Saved entries
━━━━━━━━━━━━━━━━━━━━

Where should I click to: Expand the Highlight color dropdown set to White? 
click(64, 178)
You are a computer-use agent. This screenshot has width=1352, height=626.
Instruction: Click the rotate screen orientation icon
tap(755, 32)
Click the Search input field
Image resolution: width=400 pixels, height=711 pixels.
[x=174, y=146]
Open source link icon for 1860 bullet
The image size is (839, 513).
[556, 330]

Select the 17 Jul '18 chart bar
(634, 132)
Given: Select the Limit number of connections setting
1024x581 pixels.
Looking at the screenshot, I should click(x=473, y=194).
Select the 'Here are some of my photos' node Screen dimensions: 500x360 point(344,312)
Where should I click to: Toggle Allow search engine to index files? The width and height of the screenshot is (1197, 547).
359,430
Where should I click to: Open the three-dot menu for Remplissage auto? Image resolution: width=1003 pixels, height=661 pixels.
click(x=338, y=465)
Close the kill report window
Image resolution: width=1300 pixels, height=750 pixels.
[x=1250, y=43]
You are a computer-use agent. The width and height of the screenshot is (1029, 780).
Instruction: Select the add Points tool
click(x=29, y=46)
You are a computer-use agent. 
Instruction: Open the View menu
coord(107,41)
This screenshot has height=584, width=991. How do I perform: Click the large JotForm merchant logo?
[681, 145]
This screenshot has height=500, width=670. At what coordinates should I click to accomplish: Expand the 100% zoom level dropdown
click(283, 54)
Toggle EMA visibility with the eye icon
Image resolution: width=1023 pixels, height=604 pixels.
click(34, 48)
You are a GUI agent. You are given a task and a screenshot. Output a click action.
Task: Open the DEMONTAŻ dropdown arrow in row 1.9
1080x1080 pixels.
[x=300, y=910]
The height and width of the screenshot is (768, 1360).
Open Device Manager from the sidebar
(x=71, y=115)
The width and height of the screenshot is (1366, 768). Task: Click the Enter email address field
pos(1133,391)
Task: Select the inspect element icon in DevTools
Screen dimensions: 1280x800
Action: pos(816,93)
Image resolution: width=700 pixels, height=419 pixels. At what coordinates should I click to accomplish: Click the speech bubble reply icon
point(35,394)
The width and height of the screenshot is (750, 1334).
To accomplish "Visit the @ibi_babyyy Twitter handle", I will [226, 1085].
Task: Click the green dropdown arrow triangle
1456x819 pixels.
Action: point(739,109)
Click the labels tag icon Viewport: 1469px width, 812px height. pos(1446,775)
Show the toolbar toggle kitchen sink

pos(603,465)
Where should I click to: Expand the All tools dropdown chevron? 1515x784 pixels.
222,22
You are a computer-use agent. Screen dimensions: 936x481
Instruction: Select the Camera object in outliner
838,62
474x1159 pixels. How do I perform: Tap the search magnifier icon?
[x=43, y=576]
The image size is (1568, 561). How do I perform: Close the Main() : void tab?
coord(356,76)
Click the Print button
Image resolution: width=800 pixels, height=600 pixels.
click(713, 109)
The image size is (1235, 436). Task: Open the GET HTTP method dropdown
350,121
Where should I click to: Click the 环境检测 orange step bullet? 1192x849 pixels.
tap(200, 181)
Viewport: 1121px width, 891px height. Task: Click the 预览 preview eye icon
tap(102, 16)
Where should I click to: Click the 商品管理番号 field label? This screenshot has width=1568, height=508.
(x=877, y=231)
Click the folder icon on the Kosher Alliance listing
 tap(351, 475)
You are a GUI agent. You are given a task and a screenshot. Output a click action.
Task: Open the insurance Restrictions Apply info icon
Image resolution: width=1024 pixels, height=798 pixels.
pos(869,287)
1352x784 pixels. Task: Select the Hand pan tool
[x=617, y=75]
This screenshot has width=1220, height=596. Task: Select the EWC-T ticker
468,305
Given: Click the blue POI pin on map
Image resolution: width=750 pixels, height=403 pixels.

━━━━━━━━━━━━━━━━━━━━

ABOUT THIS EXERCISE:
What is needed is a word-for-word copy of all the entries.

RESPONSE TO THE EXERCISE:
Where should I click to: Expand the Highlight color dropdown set to White? 
click(64, 178)
You are a computer-use agent. This screenshot has width=1352, height=626.
Instruction: Click the rotate screen orientation icon
tap(755, 32)
Click the Search input field
Image resolution: width=400 pixels, height=711 pixels.
[x=174, y=146]
Open source link icon for 1860 bullet
The image size is (839, 513).
[556, 330]

Select the 17 Jul '18 chart bar
(634, 132)
Given: Select the Limit number of connections setting
1024x581 pixels.
Looking at the screenshot, I should click(x=473, y=194).
Select the 'Here are some of my photos' node Screen dimensions: 500x360 point(344,312)
Where should I click to: Toggle Allow search engine to index files? The width and height of the screenshot is (1197, 547).
359,430
Where should I click to: Open the three-dot menu for Remplissage auto? Image resolution: width=1003 pixels, height=661 pixels.
click(x=338, y=465)
Close the kill report window
Image resolution: width=1300 pixels, height=750 pixels.
[x=1250, y=43]
You are a computer-use agent. The width and height of the screenshot is (1029, 780).
Instruction: Select the add Points tool
click(x=29, y=46)
You are a computer-use agent. 
Instruction: Open the View menu
coord(107,41)
This screenshot has height=584, width=991. How do I perform: Click the large JotForm merchant logo?
[681, 145]
This screenshot has height=500, width=670. At what coordinates should I click to accomplish: Expand the 100% zoom level dropdown
click(283, 54)
Toggle EMA visibility with the eye icon
Image resolution: width=1023 pixels, height=604 pixels.
click(34, 48)
You are a GUI agent. You are given a task and a screenshot. Output a click action.
Task: Open the DEMONTAŻ dropdown arrow in row 1.9
1080x1080 pixels.
[x=300, y=910]
The height and width of the screenshot is (768, 1360).
Open Device Manager from the sidebar
(x=71, y=115)
The width and height of the screenshot is (1366, 768). Task: Click the Enter email address field
pos(1133,391)
Task: Select the inspect element icon in DevTools
Screen dimensions: 1280x800
Action: pos(816,93)
Image resolution: width=700 pixels, height=419 pixels. At what coordinates should I click to accomplish: Click the speech bubble reply icon
point(35,394)
The width and height of the screenshot is (750, 1334).
To accomplish "Visit the @ibi_babyyy Twitter handle", I will [226, 1085].
Task: Click the green dropdown arrow triangle
1456x819 pixels.
Action: point(739,109)
Click the labels tag icon Viewport: 1469px width, 812px height. pos(1446,775)
Show the toolbar toggle kitchen sink

pos(603,465)
Where should I click to: Expand the All tools dropdown chevron? 1515x784 pixels.
222,22
You are a computer-use agent. Screen dimensions: 936x481
Instruction: Select the Camera object in outliner
838,62
474x1159 pixels. How do I perform: Tap the search magnifier icon?
[x=43, y=576]
The image size is (1568, 561). How do I perform: Close the Main() : void tab?
coord(356,76)
Click the Print button
Image resolution: width=800 pixels, height=600 pixels.
click(713, 109)
The image size is (1235, 436). Task: Open the GET HTTP method dropdown
350,121
Where should I click to: Click the 环境检测 orange step bullet? 1192x849 pixels.
tap(200, 181)
Viewport: 1121px width, 891px height. Task: Click the 预览 preview eye icon
tap(102, 16)
Where should I click to: Click the 商品管理番号 field label? This screenshot has width=1568, height=508.
(x=877, y=231)
Click the folder icon on the Kosher Alliance listing
 tap(351, 475)
You are a GUI agent. You are given a task and a screenshot. Output a click action.
Task: Open the insurance Restrictions Apply info icon
Image resolution: width=1024 pixels, height=798 pixels.
pos(869,287)
1352x784 pixels. Task: Select the Hand pan tool
[x=617, y=75]
This screenshot has width=1220, height=596. Task: Select the EWC-T ticker
468,305
Given: Click the blue POI pin on map
Image resolution: width=750 pixels, height=403 pixels.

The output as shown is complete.